Keep in mind, this is the method I use to convey information in the most direct and comfortable way I can to my readers.

There is plenty of use for more flowery language within other contexts.

If, however, you want to be a more effective communicator, envision your readers as if they were close friends, sitting across from you in your living room, sharing your house and your hospitality.

Our prose is a service that we have a privilege to provide to strangers.

Don’t let that opportunity go to waste by writing like a robot (sorry to my contemporaries in academia).

4) Be genuine, not interesting.

I mean, be interesting – Just don’t try to be interesting.

A lot of writers feel the need to embellish mundane parts of their life, usually as an attempt to be more accessible to a wider audience (oh, I hate that word).

Many will consequently write about things that everyone has experienced, simply telling the story in a unique way using their linguistic skills.

Commendable, but not effective.

My father told me something when I was young, which has shaped my writing forever: “Write what you know.”

Don’t try to be like everyone else, just a more interesting version.

Be you.

Share your experiences. Articulate your own feelings.
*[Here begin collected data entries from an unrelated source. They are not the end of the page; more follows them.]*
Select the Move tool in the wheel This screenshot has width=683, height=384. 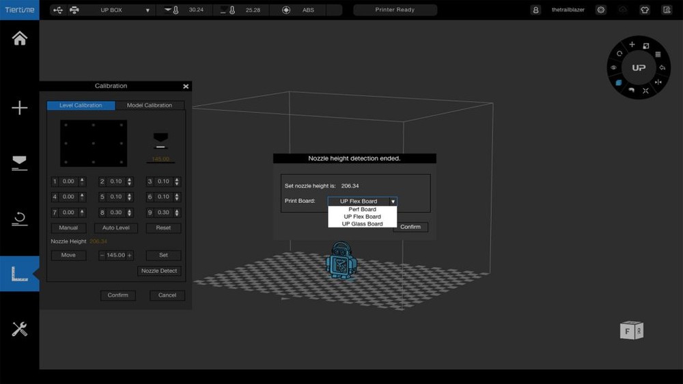point(632,45)
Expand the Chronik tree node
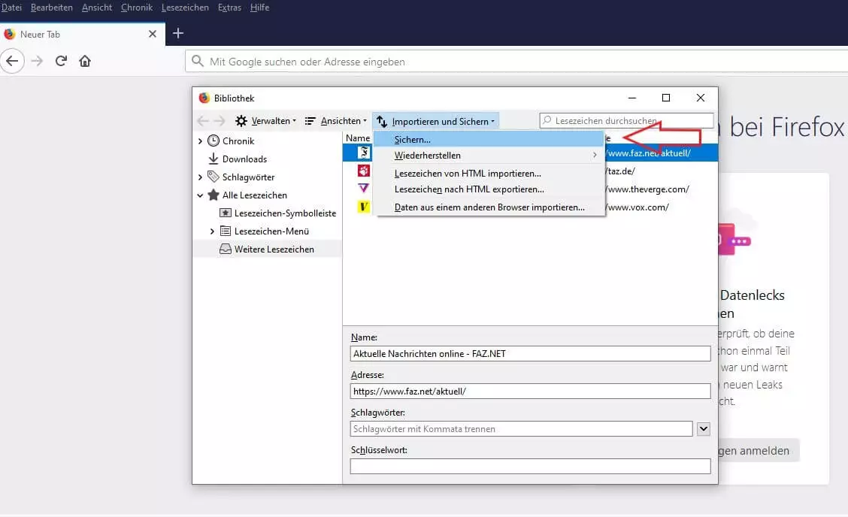This screenshot has height=517, width=848. 200,141
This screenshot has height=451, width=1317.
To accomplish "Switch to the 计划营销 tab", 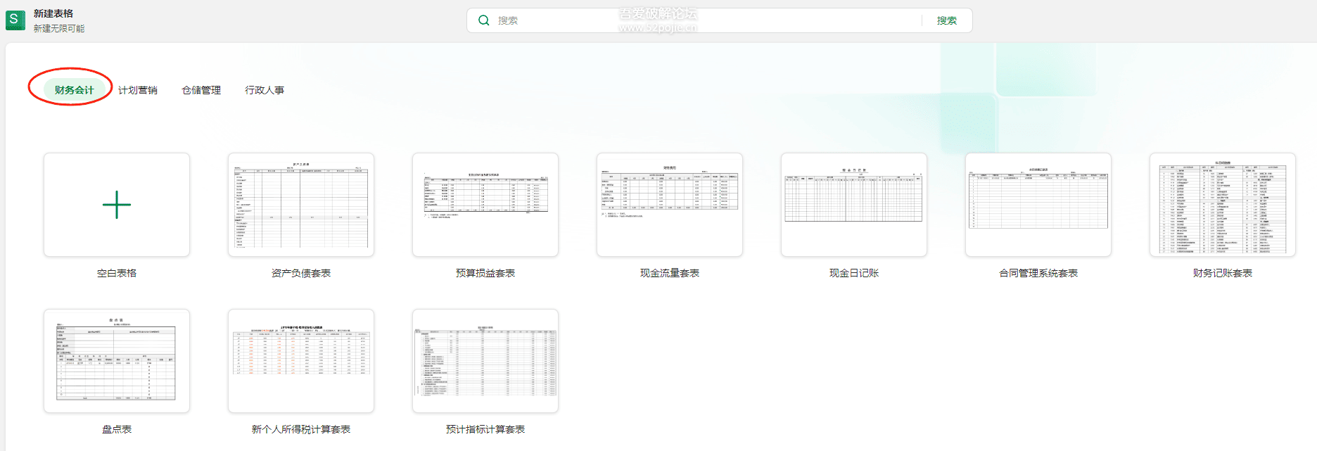I will 138,90.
Interesting stories have the unique characteristic of appearing boring and mundane to those to which they occurred.

Your life seems ordinary to you because you have no reference for the extraordinary or supernatural. If you really want to captivate people with your words, just tell them a little about yourself.

5) Read your work out loud (preferably in a funny voice).

Okay I lied; this is probably the most practical tip on this list, and it came from my mother.

Go figure.

When I was in elementary school, she told me to read everything I wrote in her voice.

That way I would always be able to catch that parts that sounded like they made no sense.

I thought that was a stupid idea, until I got to college.

The writing got harder, and I felt like I couldn’t trust my own voice anymore. I decided to trust my mother’s voice instead.

So I started reading my work aloud – in her voice – and it worked.

Over the years since then, the voice I read aloud in has become more and more of a caricature of my mother’s voice, now high-pitched and lilting in tone.

It helps my catch things I wouldn’t have noticed because I wouldn’t have heard them before.

The ridiculous voice makes it more fun, of course – but also more effective.

Bonus Tip)

Writer’s block isn’t real.

This is more of a half tip: I don’t believe in writer’s block.

I believe that if I get stuck on a particular writing project, that’s simply my brain telling me that it’s time to start writing something else.

Maybe you come back to what you were working on before, maybe you don’t. The important thing is that you keep writing – forever.